Supplied material »

★ ★ ★ ★

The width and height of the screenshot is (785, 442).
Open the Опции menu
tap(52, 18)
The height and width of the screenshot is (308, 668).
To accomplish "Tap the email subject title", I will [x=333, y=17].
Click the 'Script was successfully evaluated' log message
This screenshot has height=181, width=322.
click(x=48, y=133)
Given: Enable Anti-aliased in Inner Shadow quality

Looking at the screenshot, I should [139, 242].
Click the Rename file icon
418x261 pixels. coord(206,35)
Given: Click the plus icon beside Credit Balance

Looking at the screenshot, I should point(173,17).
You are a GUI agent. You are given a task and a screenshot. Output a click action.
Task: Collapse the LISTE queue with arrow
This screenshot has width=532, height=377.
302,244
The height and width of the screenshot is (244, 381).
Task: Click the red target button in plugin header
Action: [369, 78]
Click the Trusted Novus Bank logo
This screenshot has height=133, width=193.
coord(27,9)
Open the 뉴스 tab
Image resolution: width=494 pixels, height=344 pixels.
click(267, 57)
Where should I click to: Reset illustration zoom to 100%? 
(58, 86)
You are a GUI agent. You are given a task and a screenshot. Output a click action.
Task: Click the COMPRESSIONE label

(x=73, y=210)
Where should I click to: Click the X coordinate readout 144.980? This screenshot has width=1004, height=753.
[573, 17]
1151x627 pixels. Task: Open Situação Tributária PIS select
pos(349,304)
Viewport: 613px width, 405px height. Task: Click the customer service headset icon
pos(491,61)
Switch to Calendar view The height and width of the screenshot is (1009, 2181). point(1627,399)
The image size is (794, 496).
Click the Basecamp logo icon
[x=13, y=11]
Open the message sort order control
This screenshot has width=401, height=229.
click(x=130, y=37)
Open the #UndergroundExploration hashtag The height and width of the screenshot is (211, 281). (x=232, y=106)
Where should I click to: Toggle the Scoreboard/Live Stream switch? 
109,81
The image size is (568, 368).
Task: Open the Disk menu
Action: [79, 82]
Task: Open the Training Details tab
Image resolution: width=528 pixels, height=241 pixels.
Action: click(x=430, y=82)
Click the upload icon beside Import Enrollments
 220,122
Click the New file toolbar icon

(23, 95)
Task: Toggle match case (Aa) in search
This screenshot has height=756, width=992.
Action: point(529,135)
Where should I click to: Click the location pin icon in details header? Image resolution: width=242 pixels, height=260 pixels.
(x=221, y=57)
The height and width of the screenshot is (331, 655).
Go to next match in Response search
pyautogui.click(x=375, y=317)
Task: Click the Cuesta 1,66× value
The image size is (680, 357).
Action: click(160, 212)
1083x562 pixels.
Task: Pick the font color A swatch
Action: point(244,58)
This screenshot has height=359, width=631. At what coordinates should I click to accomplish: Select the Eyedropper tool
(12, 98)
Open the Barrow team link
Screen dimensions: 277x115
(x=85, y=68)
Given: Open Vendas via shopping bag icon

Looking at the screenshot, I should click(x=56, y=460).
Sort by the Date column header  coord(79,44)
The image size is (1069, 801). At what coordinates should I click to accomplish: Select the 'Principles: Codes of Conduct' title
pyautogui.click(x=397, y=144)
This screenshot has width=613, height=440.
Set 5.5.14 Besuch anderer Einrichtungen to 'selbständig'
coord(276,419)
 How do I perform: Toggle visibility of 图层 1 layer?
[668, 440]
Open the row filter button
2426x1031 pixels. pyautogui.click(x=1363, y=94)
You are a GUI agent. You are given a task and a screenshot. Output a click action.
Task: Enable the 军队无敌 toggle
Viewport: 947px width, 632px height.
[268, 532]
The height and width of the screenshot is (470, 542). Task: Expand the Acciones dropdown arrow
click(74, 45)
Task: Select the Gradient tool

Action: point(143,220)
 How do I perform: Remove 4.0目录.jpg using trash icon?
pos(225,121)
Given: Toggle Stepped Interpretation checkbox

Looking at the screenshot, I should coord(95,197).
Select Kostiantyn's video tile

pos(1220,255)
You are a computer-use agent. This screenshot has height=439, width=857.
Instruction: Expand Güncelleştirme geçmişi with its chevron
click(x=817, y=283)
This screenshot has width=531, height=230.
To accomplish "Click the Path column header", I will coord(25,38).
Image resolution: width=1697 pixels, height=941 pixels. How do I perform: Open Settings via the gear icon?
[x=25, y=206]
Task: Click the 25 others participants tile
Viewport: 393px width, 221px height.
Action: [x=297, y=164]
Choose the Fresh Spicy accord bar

★ ★ ★ ★

Task description » Present the stretch of entries from the line containing "Viewport: 613px width, 405px" through the line containing "Action: point(244,58)" as a numbered list, with any blank lines dropped.

Written reply »
1. Viewport: 613px width, 405px height. Task: Click the customer service headset icon
2. pos(491,61)
3. Switch to Calendar view The height and width of the screenshot is (1009, 2181). point(1627,399)
4. The image size is (794, 496).
5. Click the Basecamp logo icon
6. [x=13, y=11]
7. Open the message sort order control
8. This screenshot has width=401, height=229.
9. click(x=130, y=37)
10. Open the #UndergroundExploration hashtag The height and width of the screenshot is (211, 281). (x=232, y=106)
11. Where should I click to: Toggle the Scoreboard/Live Stream switch? 
12. 109,81
13. The image size is (568, 368).
14. Task: Open the Disk menu
15. Action: [79, 82]
16. Task: Open the Training Details tab
17. Image resolution: width=528 pixels, height=241 pixels.
18. Action: click(x=430, y=82)
19. Click the upload icon beside Import Enrollments
20.  220,122
21. Click the New file toolbar icon
22. (23, 95)
23. Task: Toggle match case (Aa) in search
24. This screenshot has height=756, width=992.
25. Action: point(529,135)
26. Where should I click to: Click the location pin icon in details header? Image resolution: width=242 pixels, height=260 pixels.
27. (x=221, y=57)
28. The height and width of the screenshot is (331, 655).
29. Go to next match in Response search
30. pyautogui.click(x=375, y=317)
31. Task: Click the Cuesta 1,66× value
32. The image size is (680, 357).
33. Action: click(160, 212)
34. 1083x562 pixels.
35. Task: Pick the font color A swatch
36. Action: point(244,58)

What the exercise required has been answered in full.